What financial institutions choose to do during this time of crisis will define them well beyond it.  In the midst of the Covid-19 pandemic, with bank staffs working from home and outside the typical risk control environment that prevails within the office setting, regulatory and reputational risks could result in significant impact long after this crisis ends.  

To address this, financial institutions need to re-engage effectively with their employees, partners, customers and regulators on several levels.  If some on-site monitoring processes are temporarily suspended, off-site risk mitigation options must replace them.  Firms must seek to shutter windows of opportunity for those who might look violate standard policies and procedures in an effort to take compliance shortcuts while no one’s watching.
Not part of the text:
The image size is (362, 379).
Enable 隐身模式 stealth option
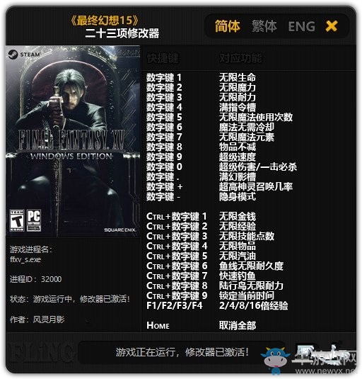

The First Line of Defense for risk management is meant to be embedded in the customer-facing business units where risks are taken.  Ownership of that risk management responsibility cannot be outsourced to internal risk and compliance teams on the Second Line.  First Line risk owners must identify and rectify weaknesses at an early stage and then seek to leverage the support of Second Line risk and compliance professionals, who are meant to set risk management frameworks, rather than to execute the risk management function.  Setting the right cultural norms along the First Line is critical — especially now.

Companies need to prevent their own crises.  Firms must think about what could go wrong under current circumstances and adjust processes and procedures proactively, before problems arise.  The benefits of investing in culture may not always be visible when times are good.  But when the waters turn turbulent, the returns on a good culture are likely to be especially high.  An ounce of prevention is worth a pound of cure.